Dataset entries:
%%

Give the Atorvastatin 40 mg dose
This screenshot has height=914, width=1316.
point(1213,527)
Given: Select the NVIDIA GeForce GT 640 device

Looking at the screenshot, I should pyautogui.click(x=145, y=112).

%%

● INSTRUCTION
Return every line of the material above word for word, leaving nothing out.

● ANSWER TO THE PROBLEM
Give the Atorvastatin 40 mg dose
This screenshot has height=914, width=1316.
point(1213,527)
Given: Select the NVIDIA GeForce GT 640 device

Looking at the screenshot, I should pyautogui.click(x=145, y=112).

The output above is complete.